Jika ia mengikuti madzhab tertentu untuk menghilangkan mafsadat (kerusakan) lebih besar, yang ini bisa dihilangkan bila ia mengikuti madzhab tertentu, maka ini dibolehkan.
Jadi sebenarnya mengikuti madzhab tertentu harus melihat pada maslahat dan mafsadat. Jika mengikuti madzhab tertentu membuat seseorang mendapatkan maslahat besar, maka pada saat ini boleh bermadzhab. Namun, dalam bermadzhab harus mengerti akan bermadzhab itu sendiri, seperti yang dikatakan oleh Imam Abu Hanifah dan muridnya Abu Yusuf berkata,

لاَ يَحِلُّ لأَِحَدٍ أَنْ يَقُوْلَ بِقَوْلِنَا حَتَّى يَعْلَمُ مِنْ أَيْنَ قُلْنَاهُ
“Tidak boleh bagi seorang pun mengambil perkataan kami sampai ia mengetahui dari mana kami mengambil perkataan tersebut (artinya sampai diketahui dalil yang jelas dari Al Quran dan Hadits Nabawi)”.
Imam Malik berkata,
إِنَّمَا أَنَا بَشَرٌ أُخْطِىءُ وَأُصِيْبُ فَانْظُرُوا فِي قَوْلِي فَكُلُّ مَا وَافَقَ الكِتَابَ وَالسُّنَّةَ فَخُذُوْا بِهِ وَمَا لَمْ يُوَافِقْ االكِتَابَ وَالسُّنَّةّ فَاتْرُكُوْهُ
“Sesungguhnya aku hanyalah manusia yang bisa keliru dan benar. Lihatlah setiap perkataanku, jika itu mencocoki Al Qur’an dan Hadits Nabawi, maka ambillah. Sedangkan jika itu tidak mencocoki Al Qur’an dan Hadits Nabawi, maka tinggalkanlah.
Imam Abu Hanifah dan Imam Asy Syafi’i berkata,
إِذَا صَحَّ الحَدِيْثُ فَهُوَ مَذْهَبِي
“Jika hadits itu shahih, itulah pendapatku.”
Imam Asy Syafi’i berkata,
إذَا صَحَّ الْحَدِيثُ فَاضْرِبُوا بِقَوْلِي الْحَائِطَ وَإِذَا رَأَيْت الْحُجَّةَ مَوْضُوعَةً عَلَى الطَّرِيقِ فَهِيَ قَوْلِي
“Jika terdapat hadits yang shahih, maka lemparlah pendapatku ke dinding. Jika engkau melihat hujjah diletakkan di atas jalan, maka itulah pendapatku.”
Imam Ahmad berkata,
مَنْ رَدَّ حَدِيْثَ رَسُوْلِ اللهِ صَلَّى اللهُ عَلَيْهِ وَسَلَّمَ فَهُوَ عَلَى شَفَا هَلَكَةٍ
“Barangsiapa yang menolak hadits Rasulullah shallallahu ‘alaihi wa sallam, maka ia berarti telah berada dalam jurang kebinasaan.” (Muhammad Abduh Tuasikal:2010)
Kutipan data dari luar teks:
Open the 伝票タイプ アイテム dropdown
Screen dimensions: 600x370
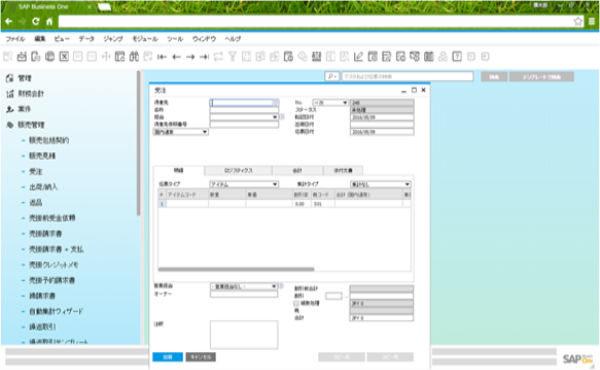tap(244, 184)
Latar belakang munculnya gagasan dan ide dari Muhammad Abduh, Rasyid Ridha, dan Fazlur Rahman yakni:
Muhammad Abduh pada masanya menentang kebijakan pemerintah karena tidak sesuai dengan  jalur agama Islam. Ketidaksepahamannya itu kemudian Muhammad Abduh sering kali mengkritik kebijakan-kebijakan penguasa. Kritikan yang dilontarkan oleh Muhammad Abduh kala itu mensiasati dengan membentuk suatu kelompok dan menuangkan ide-idenya dalam media.
Sedangkan latar belakang gagasan dan ide yang datang dari Rasyid Ridha yakni pada masa itu umat Islam banyak yang tidak menjalankan ajaran yang disampaikan melalui Alquran dan Hadis, dengan itu mengundang reaksi bagi rasyid Ridha untuk bersikap agar umat Islam tetap berpijak pada hokum Islam sebenarnya.  Sedangkan latar belakang munculnya gagasan dan ide Fazlur Rahman yakni Islam menurutnya harus lebih maju dengan tidak monoton mengartikan hukum Islam, atau generasi muslim tidak mandek sampai pada arti mentah yang terkandung dalam Alquran dan Hadis tanpa memahami lebih jauh tentang tujuan dan maksudnya, sehingga Fazlur Rahman membawa untuk membuka cakrawala lebih dalam untuk memahaminya. 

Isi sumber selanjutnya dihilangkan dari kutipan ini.